Considering the mechanical aspects related to lateral and occlusal forces, as well as the forces exerted on dental restoration, it is critical to evaluate cases where the remaining dentin thickness is less than 1 mm. Pilo et al. (12) emphasized that a dentin thickness below 1 mm after post space preparation compromises root integrity. Similarly, Naumann et al. (28), in a meta-analysis on the ferrule effect in endodontically treated teeth prepared for post space, concluded that the ferrule effect and preservation of dental walls are crucial for restoration success and tooth longevity. Naumann et al. (29) further demonstrated that teeth with wall thicknesses between 0.5 mm and 0.75 mm, and without a ferrule, exhibited a significantly higher failure rate compared to teeth without a ferrule but with wall thicknesses between 2.4 mm and 2.9 mm. These findings underline the importance of preserving as much dentin as possible to enhance the predictability of rehabilitative treatments in endodontically treated teeth. The ferrule effect, in conjunction with maintaining a dentin greater than 1 mm, is crucial for treatment longevity (12,30) and aligns with the principles of minimally invasive dentistry. Furthermore, when sufficient coronal structure remains, the ferrule effect becomes more significant than the need for an intraradicular post.
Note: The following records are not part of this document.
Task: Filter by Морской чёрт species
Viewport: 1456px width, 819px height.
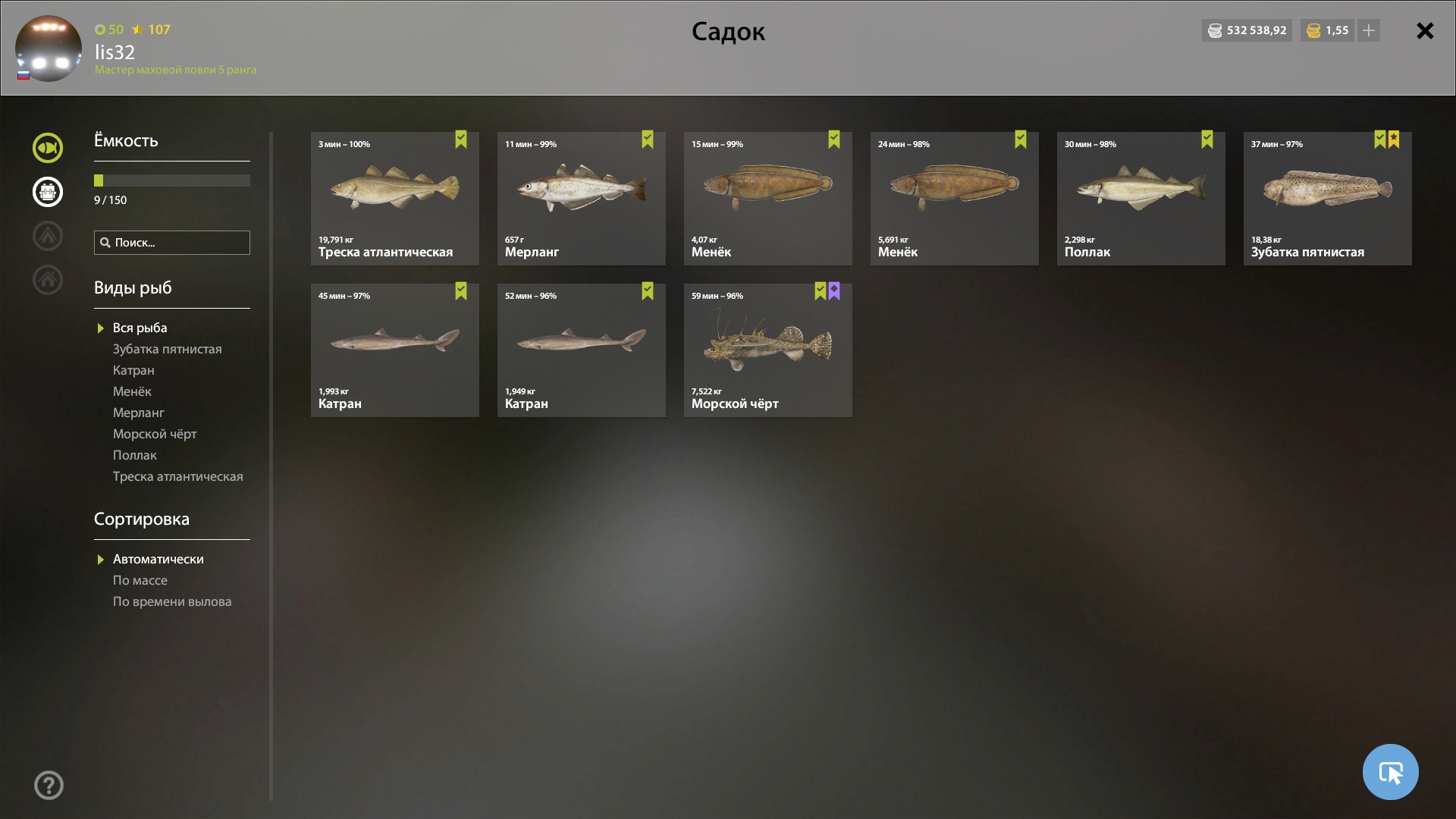Action: coord(155,434)
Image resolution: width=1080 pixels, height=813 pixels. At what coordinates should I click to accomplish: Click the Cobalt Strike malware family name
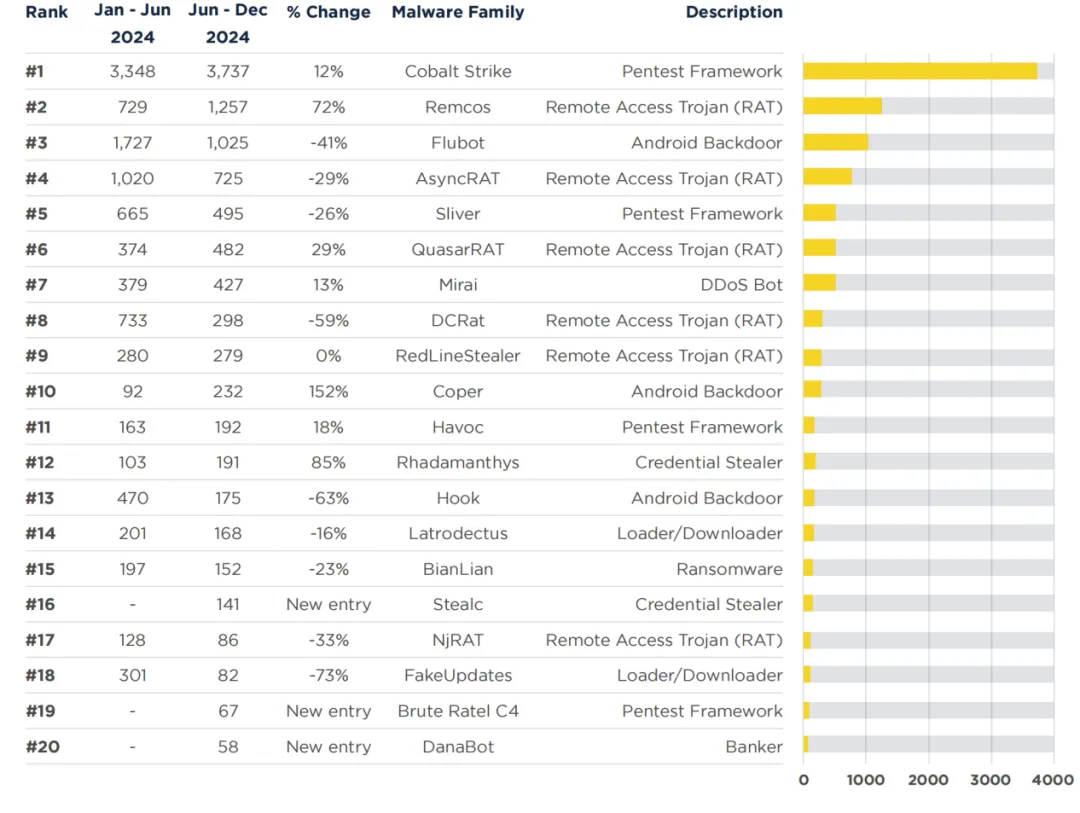[x=457, y=72]
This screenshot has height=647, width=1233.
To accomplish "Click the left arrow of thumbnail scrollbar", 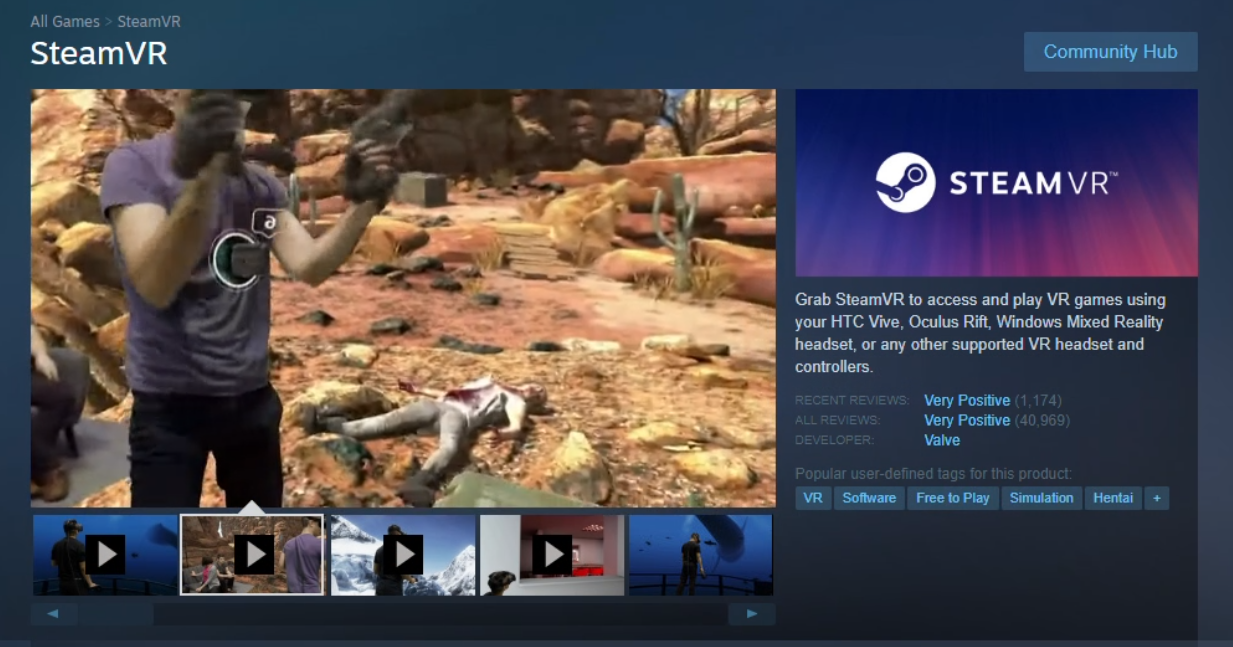I will click(x=53, y=614).
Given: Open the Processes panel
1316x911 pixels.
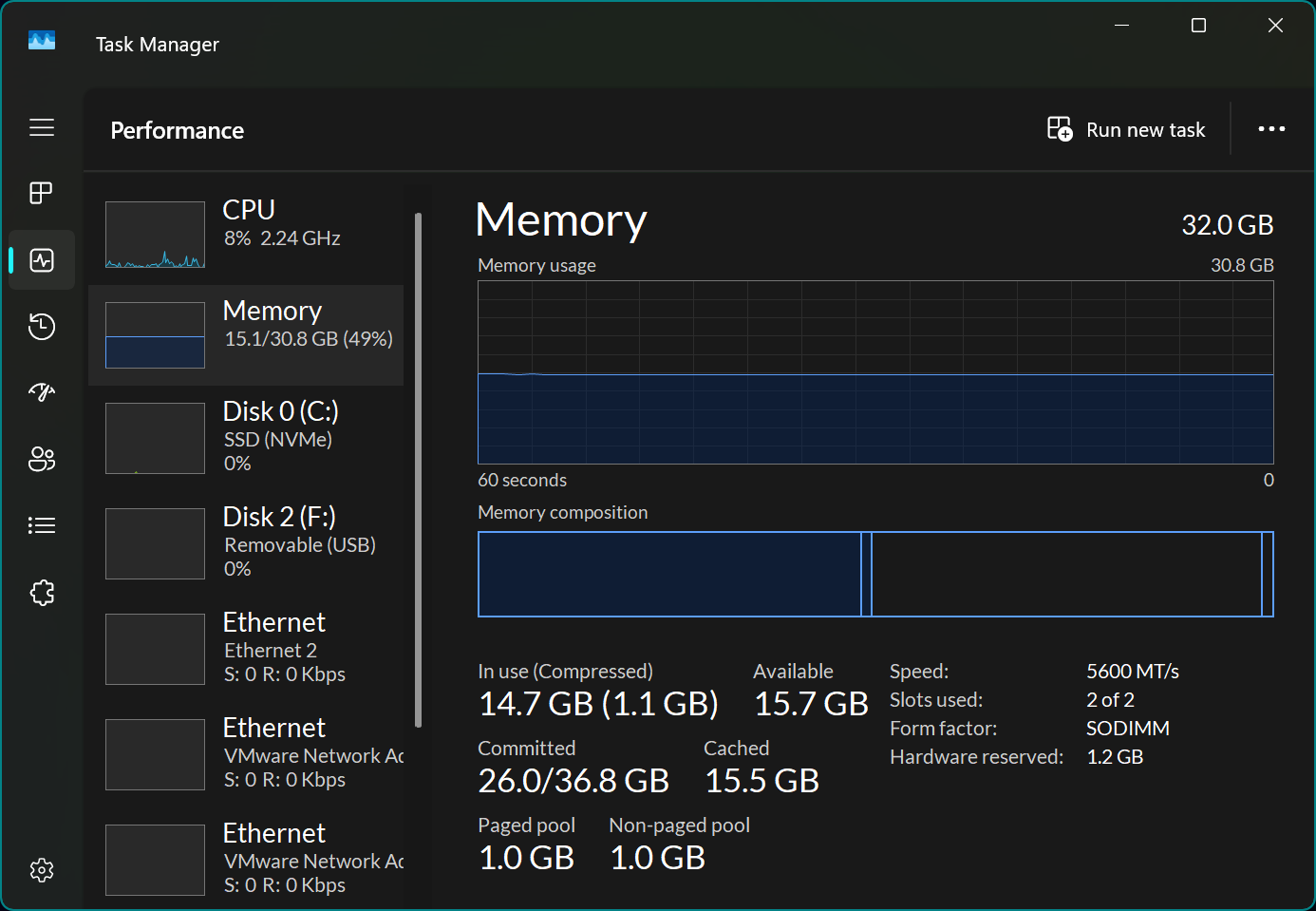Looking at the screenshot, I should click(41, 193).
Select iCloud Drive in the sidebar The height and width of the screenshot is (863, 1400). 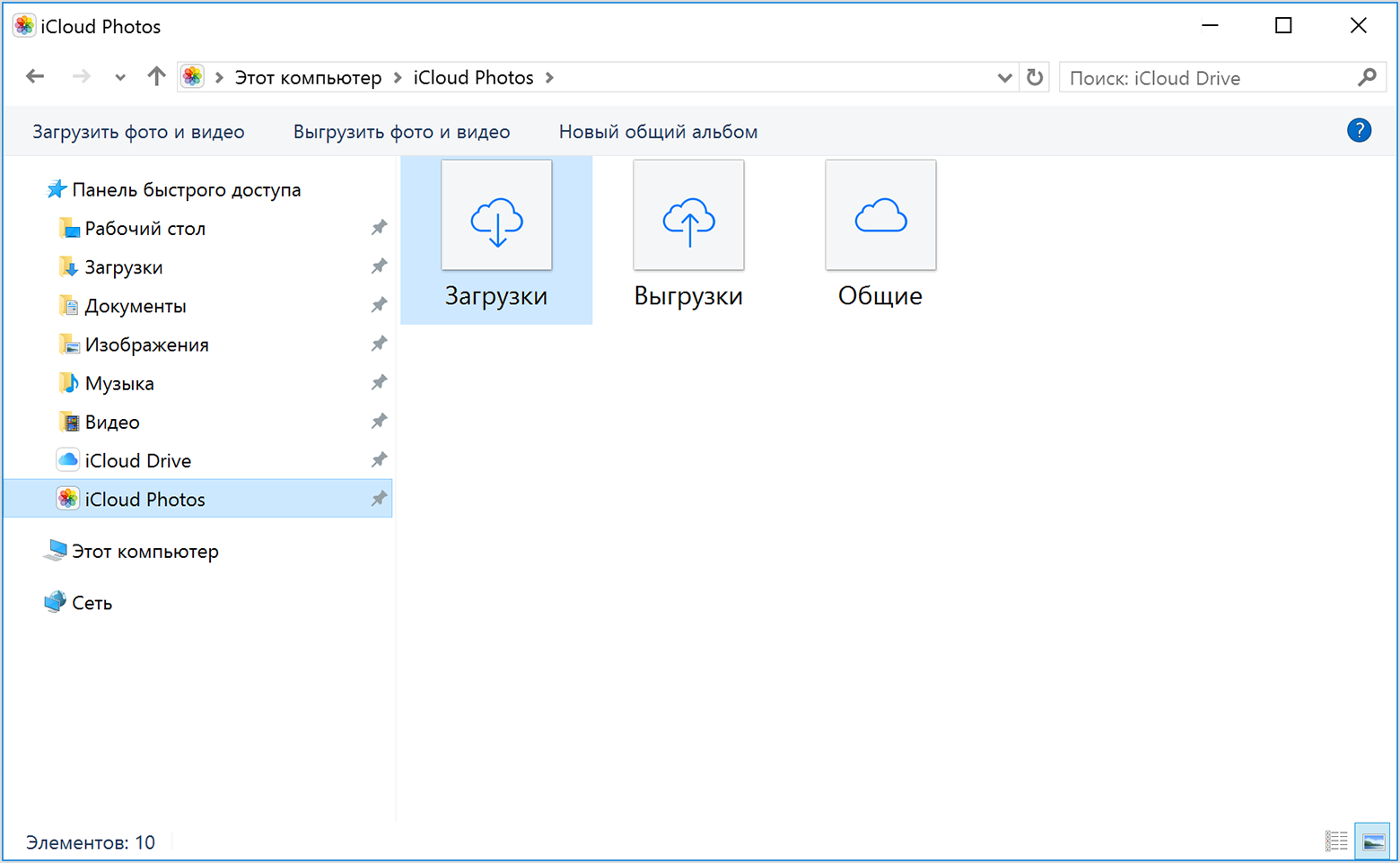137,461
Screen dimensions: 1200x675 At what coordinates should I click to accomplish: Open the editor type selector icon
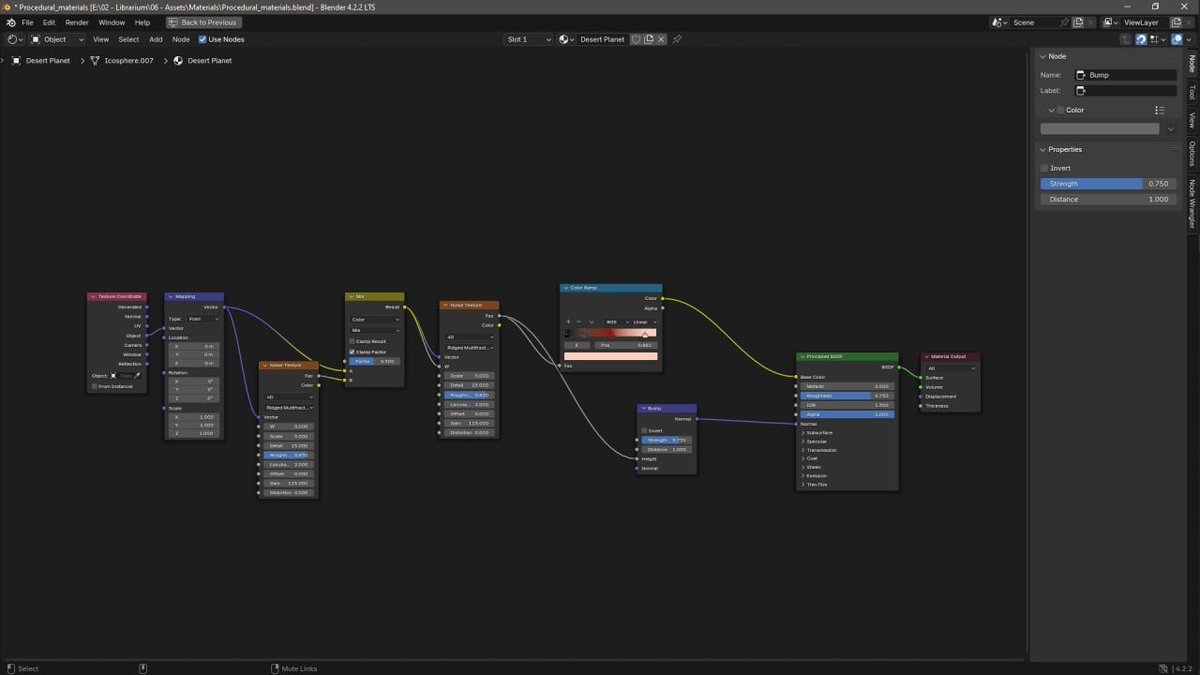tap(10, 39)
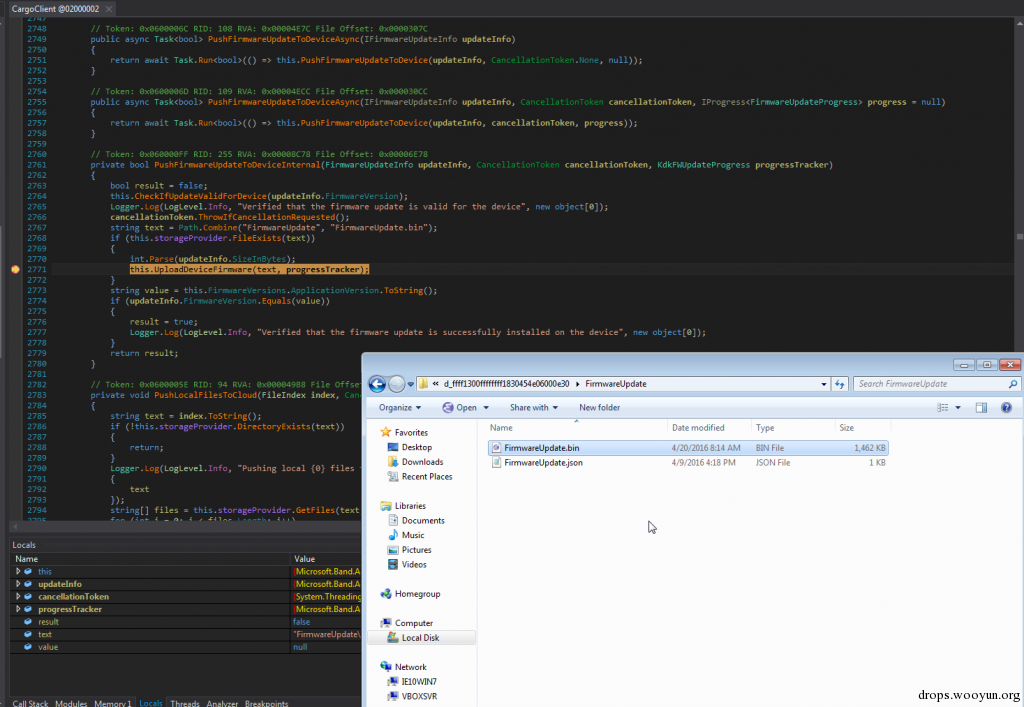Click the Explorer Back navigation arrow
The height and width of the screenshot is (707, 1024).
click(x=377, y=384)
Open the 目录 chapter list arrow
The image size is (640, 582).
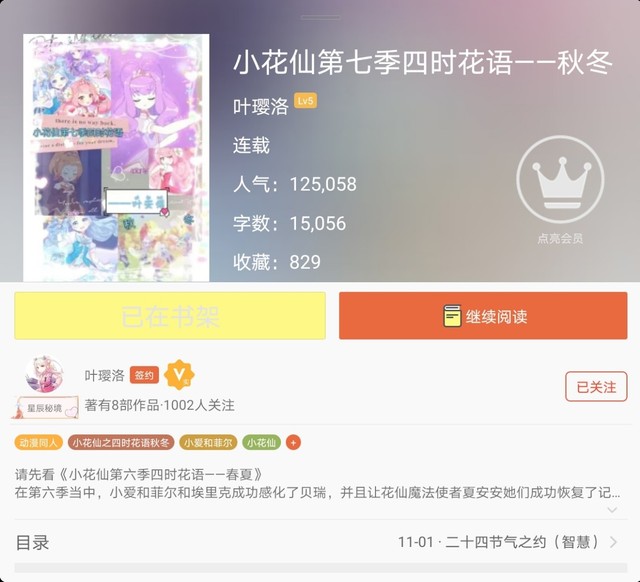pos(613,542)
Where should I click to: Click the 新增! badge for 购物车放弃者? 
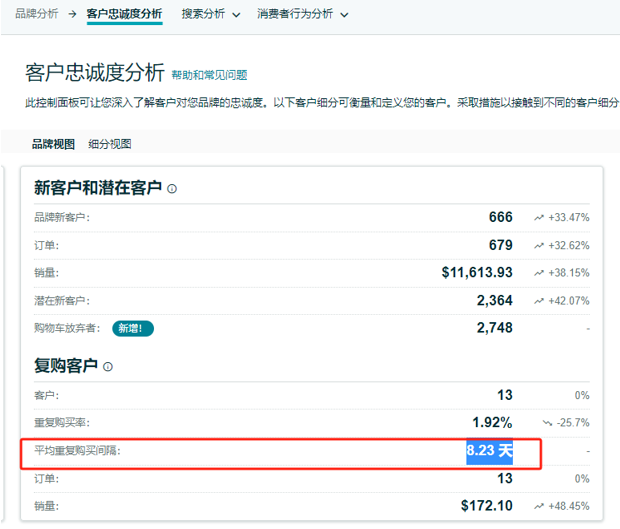coord(133,328)
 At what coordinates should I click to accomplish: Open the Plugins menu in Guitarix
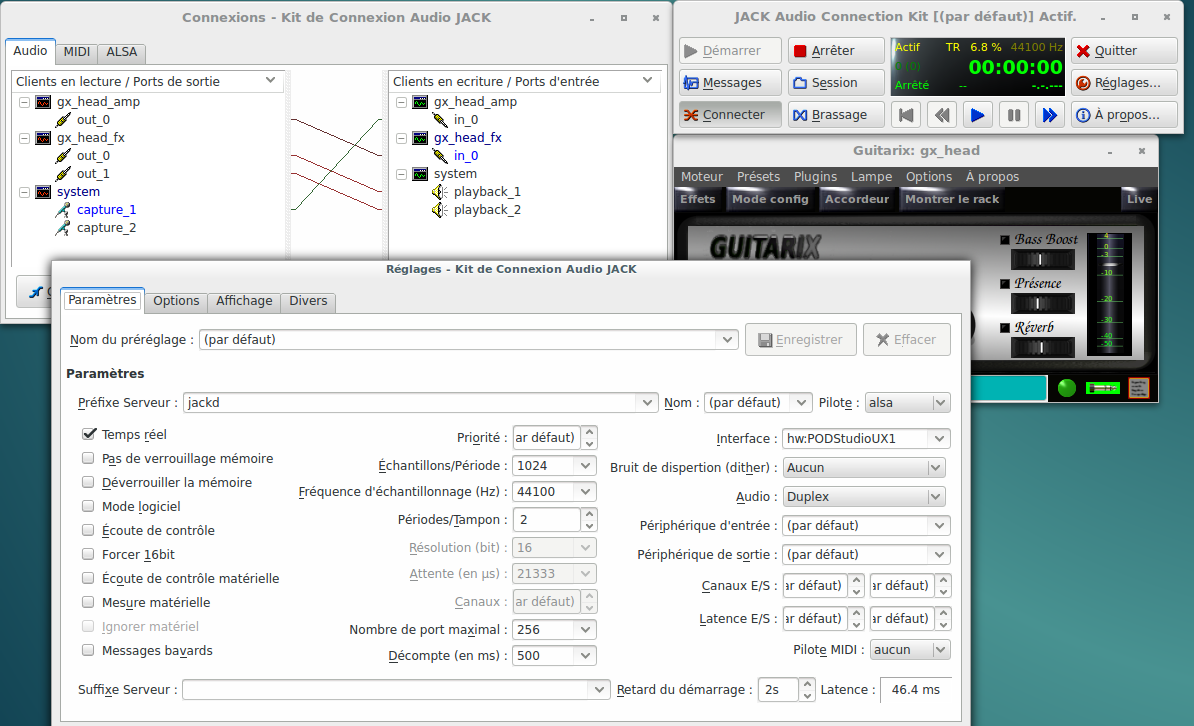[x=815, y=177]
This may reduce the need for posts and mitigate the risks associated with the reduced root canals thickness observed in this study.
Conclusions
Endodontic treatment in maxillary first premolars with a palatal groove on the buccal root can be considered safe in terms of dentin thickness after instrumentation. However, caution is necessary during root filing material removal, as dentin thicknesses may fall below 1 mm in some cases. Post space preparation poses the greatest challenge, as it compounds the wear from previous procedures, significantly increasing the risk of reaching critical thicknesses. These findings underscore the importance of carefully evaluating the use of intraradicular post in the buccal canal of maxillary premolars with a palatal groove. When possible, their use should be avoided to reduce the risk of complications and maintain tooth integrity.